### WHAT IS REQUIRED
Return every line from the records below with the string "this".

### Saved entries
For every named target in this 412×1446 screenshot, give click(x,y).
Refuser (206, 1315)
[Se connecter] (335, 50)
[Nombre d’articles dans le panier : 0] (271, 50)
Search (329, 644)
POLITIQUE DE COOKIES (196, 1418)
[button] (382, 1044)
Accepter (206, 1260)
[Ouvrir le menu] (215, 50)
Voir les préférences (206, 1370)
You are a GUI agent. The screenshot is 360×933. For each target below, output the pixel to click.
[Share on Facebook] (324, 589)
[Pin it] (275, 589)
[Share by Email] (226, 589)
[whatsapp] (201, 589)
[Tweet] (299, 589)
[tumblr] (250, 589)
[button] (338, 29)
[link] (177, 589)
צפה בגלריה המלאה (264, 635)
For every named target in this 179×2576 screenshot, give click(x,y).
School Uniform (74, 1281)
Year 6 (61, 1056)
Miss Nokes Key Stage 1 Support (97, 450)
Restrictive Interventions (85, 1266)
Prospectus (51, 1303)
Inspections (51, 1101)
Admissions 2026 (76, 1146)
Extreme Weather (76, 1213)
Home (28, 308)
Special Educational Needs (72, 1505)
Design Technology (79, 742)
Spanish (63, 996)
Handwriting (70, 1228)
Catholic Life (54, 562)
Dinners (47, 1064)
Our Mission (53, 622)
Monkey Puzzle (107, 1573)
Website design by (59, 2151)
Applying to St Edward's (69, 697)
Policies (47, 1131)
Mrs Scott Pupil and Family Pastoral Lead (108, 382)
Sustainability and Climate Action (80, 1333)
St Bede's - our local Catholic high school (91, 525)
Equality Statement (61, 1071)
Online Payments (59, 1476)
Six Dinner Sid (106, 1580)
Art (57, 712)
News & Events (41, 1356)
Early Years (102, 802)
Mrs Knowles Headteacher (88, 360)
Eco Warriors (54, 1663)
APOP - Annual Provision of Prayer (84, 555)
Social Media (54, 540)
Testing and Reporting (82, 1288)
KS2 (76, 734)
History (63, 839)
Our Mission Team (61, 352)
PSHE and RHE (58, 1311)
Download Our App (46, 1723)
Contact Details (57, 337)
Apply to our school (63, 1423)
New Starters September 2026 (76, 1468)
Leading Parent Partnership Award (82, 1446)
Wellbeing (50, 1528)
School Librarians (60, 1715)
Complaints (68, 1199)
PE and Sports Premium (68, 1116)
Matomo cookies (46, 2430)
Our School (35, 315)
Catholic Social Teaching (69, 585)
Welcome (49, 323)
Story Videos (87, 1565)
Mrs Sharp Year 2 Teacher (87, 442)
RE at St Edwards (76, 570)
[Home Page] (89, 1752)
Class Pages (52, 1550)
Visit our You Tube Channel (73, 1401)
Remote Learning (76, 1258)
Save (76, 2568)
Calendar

### ANSWER SPACE
For every named target in this 412×1446 screenshot, give click(x,y).
For every named target in this 179×2576 screenshot, give click(x,y).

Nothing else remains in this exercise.